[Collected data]
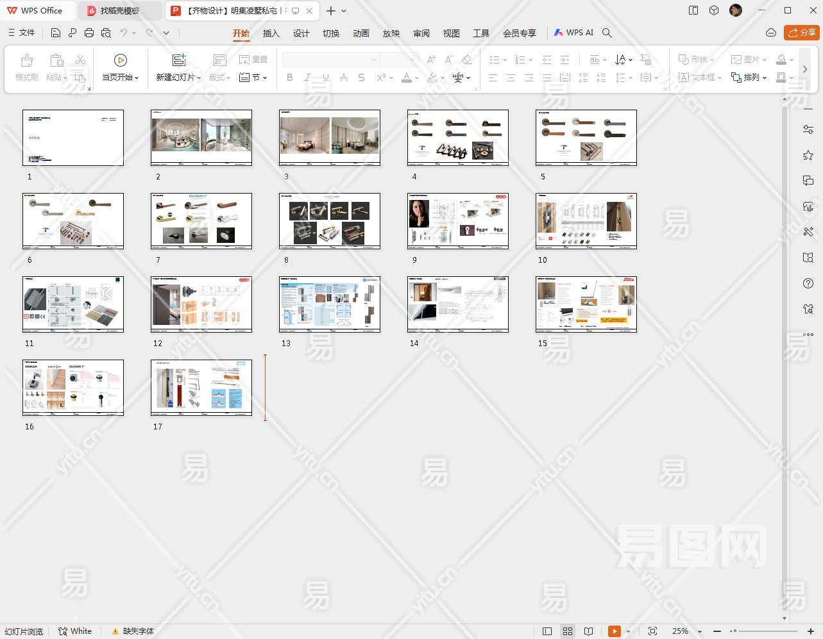This screenshot has width=823, height=639.
Task: Open the search magnifier icon beside WPS AI
Action: pos(607,33)
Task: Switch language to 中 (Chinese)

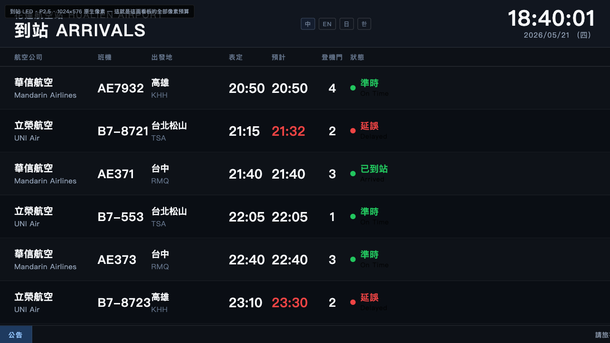Action: click(308, 24)
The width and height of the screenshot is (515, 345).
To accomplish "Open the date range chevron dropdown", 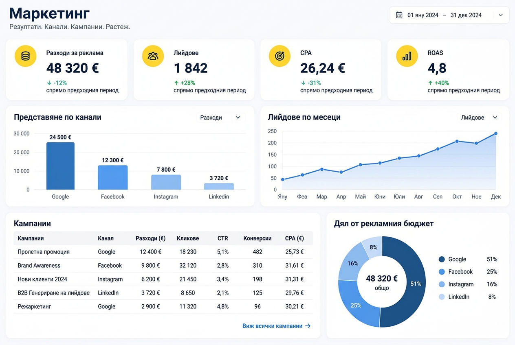I will click(501, 15).
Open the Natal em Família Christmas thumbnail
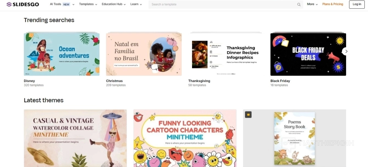 [x=144, y=54]
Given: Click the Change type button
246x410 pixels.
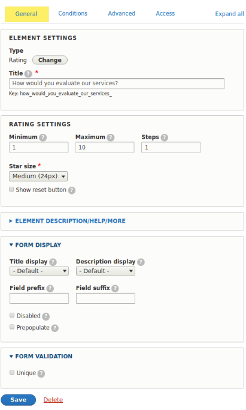Looking at the screenshot, I should (50, 60).
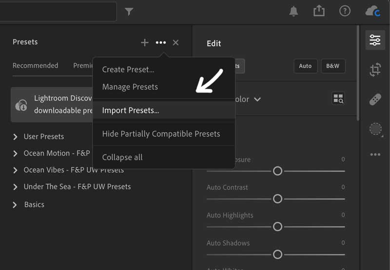Open the Masking tool

pos(375,129)
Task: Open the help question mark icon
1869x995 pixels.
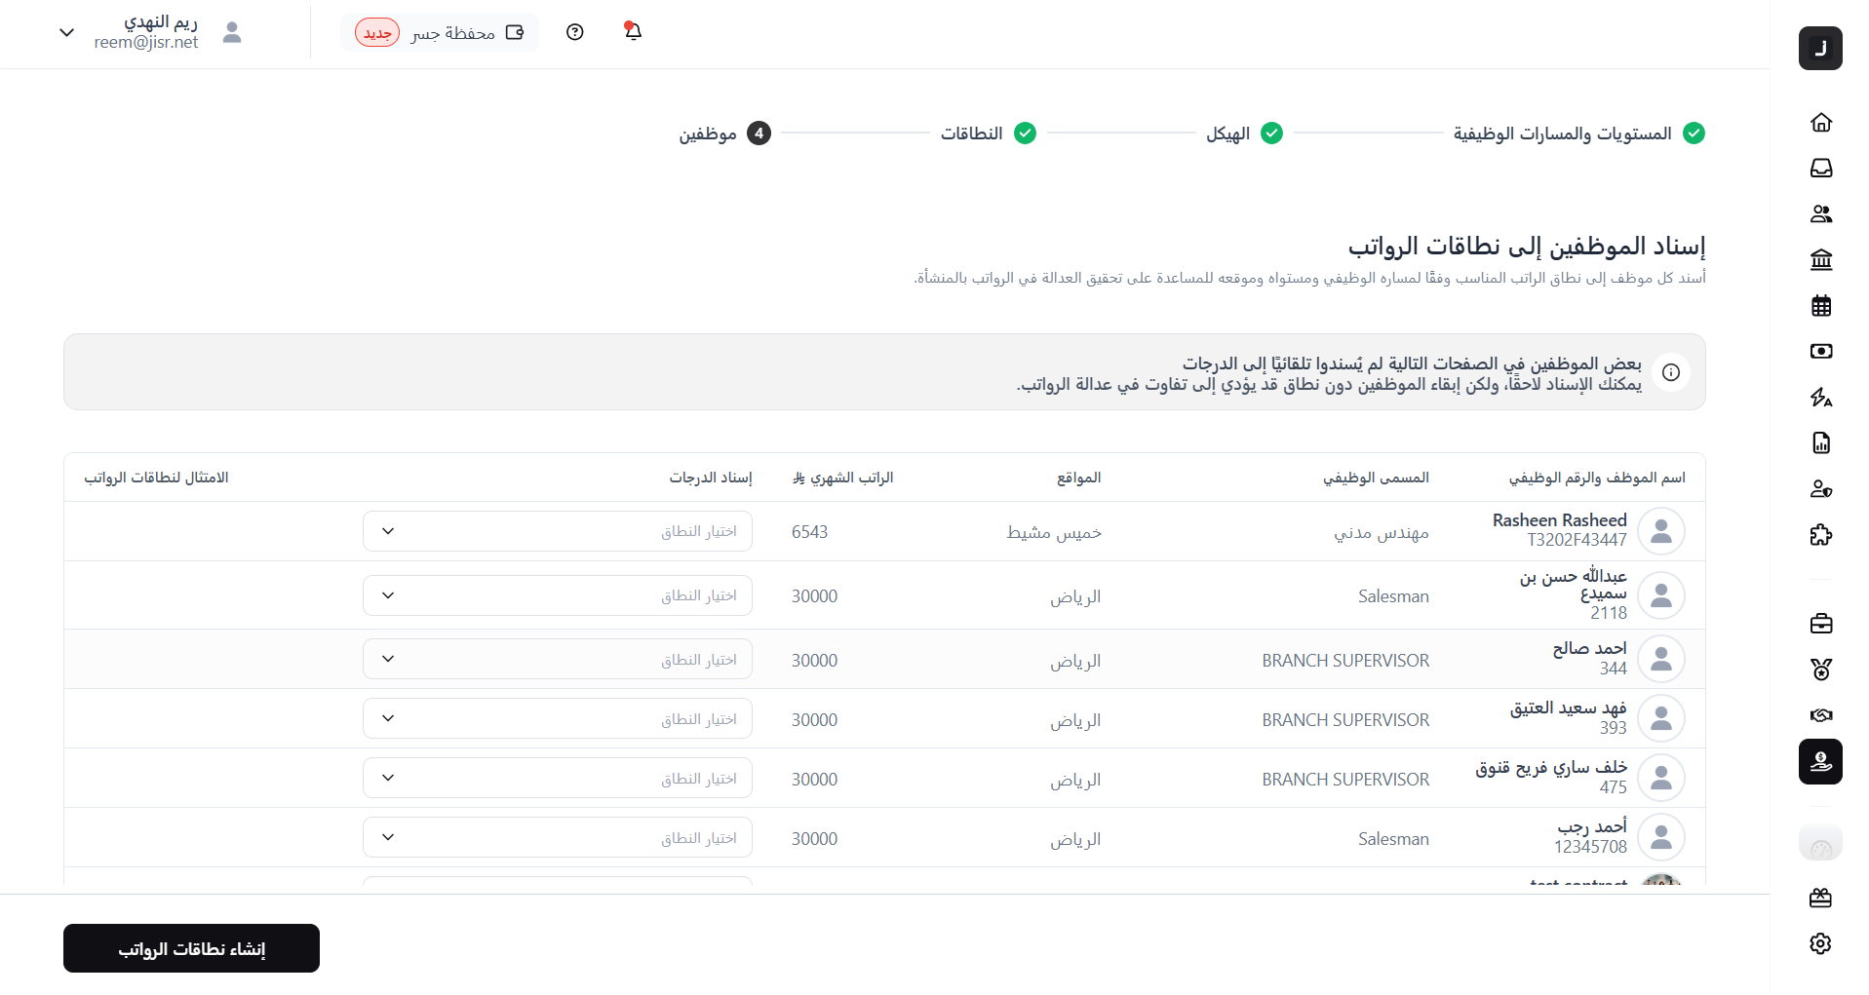Action: pyautogui.click(x=575, y=32)
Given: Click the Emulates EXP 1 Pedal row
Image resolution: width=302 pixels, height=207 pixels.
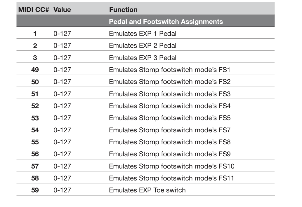Looking at the screenshot, I should (x=143, y=34).
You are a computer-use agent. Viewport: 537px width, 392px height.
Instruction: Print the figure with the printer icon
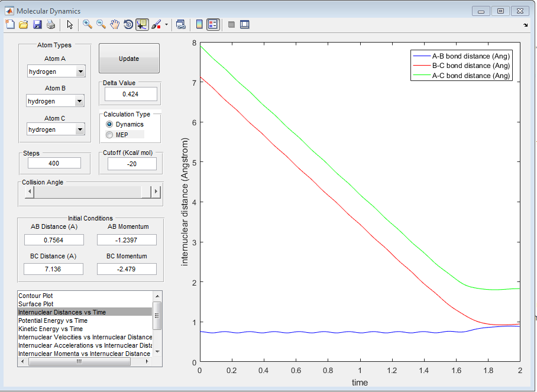[x=51, y=24]
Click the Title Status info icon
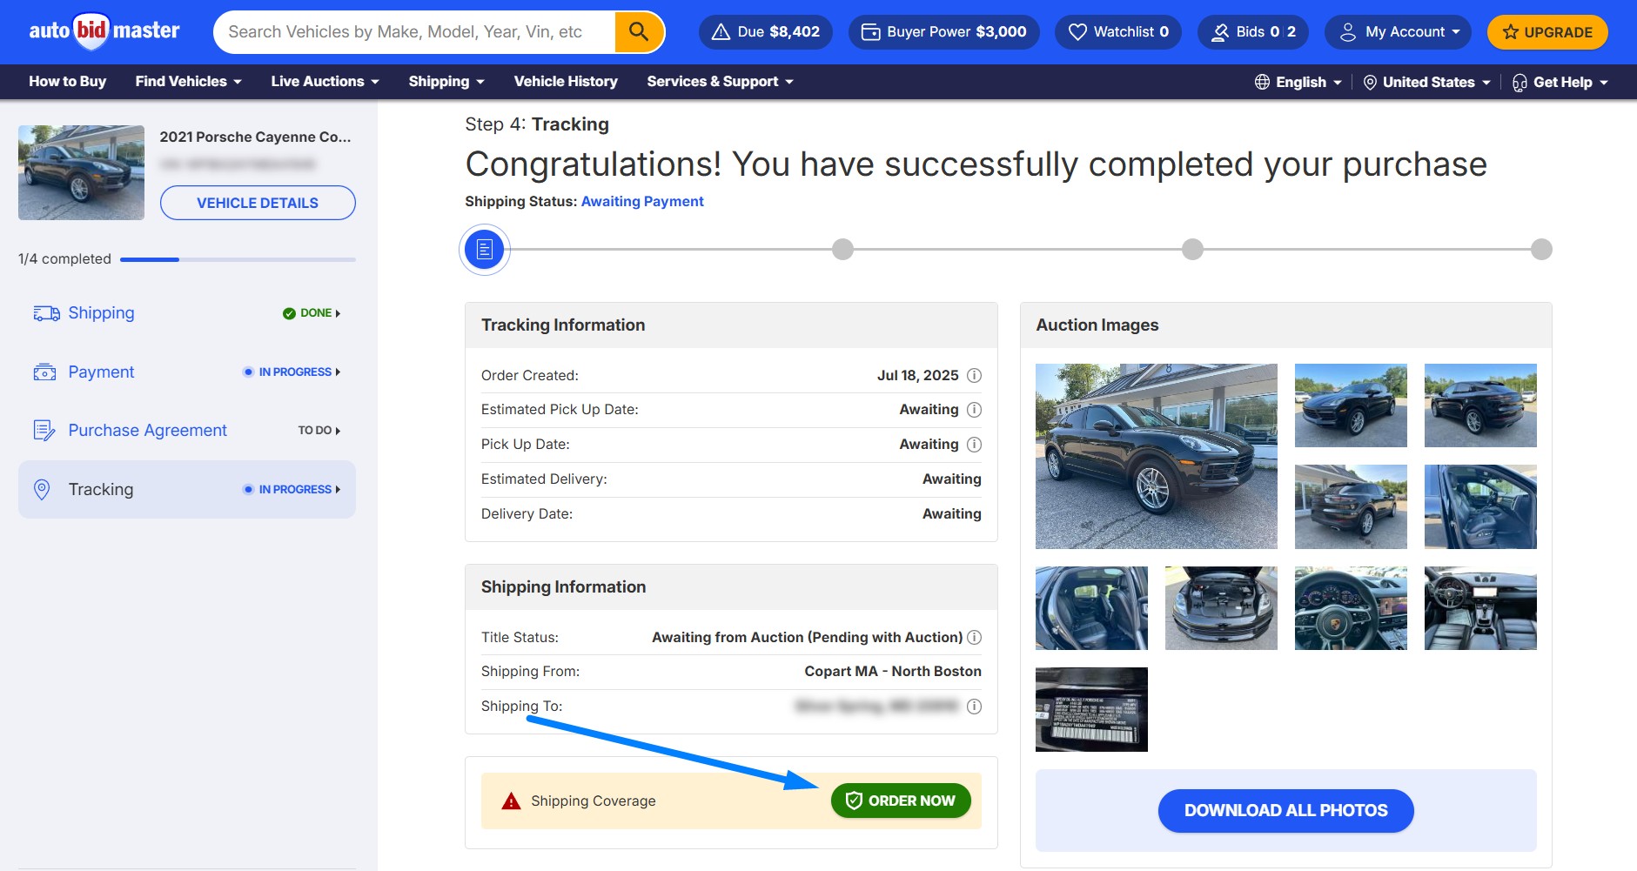The width and height of the screenshot is (1637, 871). (974, 638)
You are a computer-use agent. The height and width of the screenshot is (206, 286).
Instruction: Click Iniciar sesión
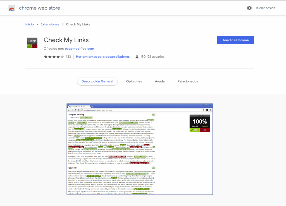pos(265,8)
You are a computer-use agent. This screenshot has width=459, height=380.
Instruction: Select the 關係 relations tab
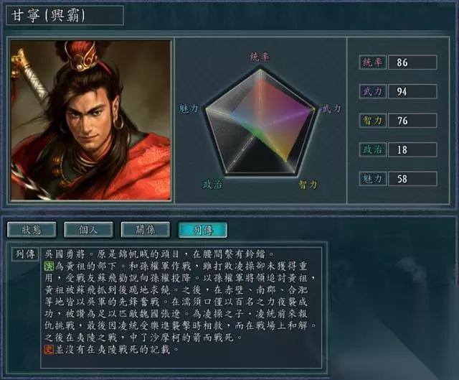tap(145, 230)
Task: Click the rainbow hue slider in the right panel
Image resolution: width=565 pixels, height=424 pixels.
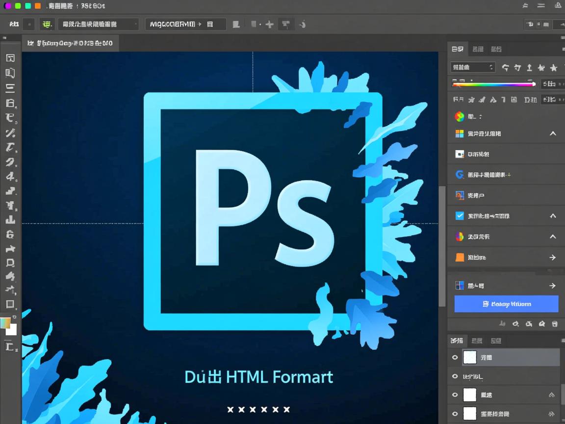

(Task directions)
The result should hold only the lines from the line with "Task: Click the" through the final line of the records above, copied exactly, with pictures left out.

(Your response)
Task: Click the rainbow hue slider in the right panel
Image resolution: width=565 pixels, height=424 pixels.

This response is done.